Ja, BARBIE macht sich ausgiebig über Alphamännchentum (Einschub: Es gibt in der Tierwelt keine Alphamännchen. Der Erfinder der These hat inzwischen widerrufen und versucht seinen Fehler seit Jahren zu korrigieren, es hört ihm nur keiner zu, weil Alphamännchen eben viel zu gut in ein männlich geprägtes Weltbild passen) und klassische Männertropes wie überflüssige übergroße Karren, Bro-tum, realweltliches Deppen-geführtes Patriarchat und verwandte Tropes lustig. Dass der Film dabei genau vor die richtigen Schienbeine und bisweilen auch in Gemächte tritt, sieht man an den oben bereits angedeuteten Reaktionen der Personengruppen, die hier gemeint sind. Und genau deswegen ist der überragende Erfolg dieses vermeintlichen Mattel-Werbefilms auch gesellschaftlich so wichtig.

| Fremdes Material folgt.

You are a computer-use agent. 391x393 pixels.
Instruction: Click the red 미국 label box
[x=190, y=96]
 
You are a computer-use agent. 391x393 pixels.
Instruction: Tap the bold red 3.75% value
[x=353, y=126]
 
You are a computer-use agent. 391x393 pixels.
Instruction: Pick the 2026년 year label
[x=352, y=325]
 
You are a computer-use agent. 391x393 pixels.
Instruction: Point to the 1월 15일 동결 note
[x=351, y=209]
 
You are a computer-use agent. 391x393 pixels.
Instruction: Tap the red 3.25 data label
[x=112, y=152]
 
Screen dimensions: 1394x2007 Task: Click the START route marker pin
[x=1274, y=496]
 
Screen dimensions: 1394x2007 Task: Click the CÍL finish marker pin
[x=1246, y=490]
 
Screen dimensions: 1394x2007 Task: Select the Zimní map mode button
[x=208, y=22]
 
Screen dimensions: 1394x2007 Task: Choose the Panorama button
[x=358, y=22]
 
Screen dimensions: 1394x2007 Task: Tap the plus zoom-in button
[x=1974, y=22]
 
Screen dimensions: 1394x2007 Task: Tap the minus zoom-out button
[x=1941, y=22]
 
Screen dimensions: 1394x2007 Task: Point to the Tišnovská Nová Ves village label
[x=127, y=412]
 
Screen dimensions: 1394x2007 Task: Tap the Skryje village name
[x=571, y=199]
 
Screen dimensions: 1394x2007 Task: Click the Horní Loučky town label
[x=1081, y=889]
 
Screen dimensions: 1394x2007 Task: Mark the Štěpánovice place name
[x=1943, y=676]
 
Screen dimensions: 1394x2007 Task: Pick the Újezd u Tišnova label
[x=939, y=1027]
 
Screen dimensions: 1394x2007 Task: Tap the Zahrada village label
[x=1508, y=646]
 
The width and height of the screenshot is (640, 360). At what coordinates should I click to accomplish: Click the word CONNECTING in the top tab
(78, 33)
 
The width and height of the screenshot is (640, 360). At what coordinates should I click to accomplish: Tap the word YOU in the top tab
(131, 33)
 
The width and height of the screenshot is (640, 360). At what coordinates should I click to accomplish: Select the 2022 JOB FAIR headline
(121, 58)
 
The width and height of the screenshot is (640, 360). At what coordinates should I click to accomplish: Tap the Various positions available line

Machen wir uns aber keine Illusionen: Mattel ist kein Haufen von Vollidioten, wie im Film dargestellt, sondern eine knallharte Megacorp, deren Chefetage dafür bekannt ist, ebenso knallharte und turbokapitalistische Entscheidungen zu treffen. Bei aller Freude über einen grandios unterhaltsamen und stellenweise sogar tiefgängigen BARBIE-Film, sollte man dennoch nicht vergessen, dass das am Ende auch eine gigantische Werbekampagne für Mattel ist. Die wussten mit Sicherheit schon sehr genau, was sie hier taten und das Image ordentlich umkrempelten. Was sind gegen den grandiosen Erfolg von BARBIE schon ein paar Gags auf eigene Kosten?
Eben.
p.s.: Und was müssen die Warner-Gebrüder froh sein, nach all den Schlappen um DC-Superhelden endlich einen Blockbuster zu haben. Ich würde darauf wetten, dass die Chefetage dabei nicht gerade auf BARBIE gesetzt hätte.
BARBIE
Besetzung: Die Barbies: Margot Robbie, Issa Rae, Kate McKinnon, Alexandra Shipp, Emma Mackey, Hari Nef, Sharon Rooney, Ana Cruz Kayne, Ritu Arya, Dua Lipa, Nicola Coughlan. Ein paar Kens: Ryan Gosling, Simu Liu, Kingsley Ben-Adir, Ncuti Gatwa, Scott Evans, John Cena. Sonst so: Will Ferrell, Emerald Fennell, Michael Cera, America Ferrera, Ariana Greenblatt, Rhea Perlman u.v.a.m.
Regie: Greta Gerwig
Drehbuch: Greta Gerwig & Noah Baumbach
Produzent°Innen: Tom Ackerley, Robbie Brenner, Margot Robbie
Ausführende Produzent°Innen: Cate Adams, Noah Baumbach, Richard Dickson,Toby Emmerich, Greta Gerwig, Ynon Kreiz, Josey McNamara, Michael Sharp, Courtenay Valenti
Kamera: Rodrigo Prieto
Schnitt: Nick Houy
Musik: Mark Ronson, Andrew Wyatt
Produktionsdesign: Sarah Greenwood
Casting: Lucy Bevan, Allison Jones
114 Minuten
USA 2023
Promofotos Copyright Warner Bros.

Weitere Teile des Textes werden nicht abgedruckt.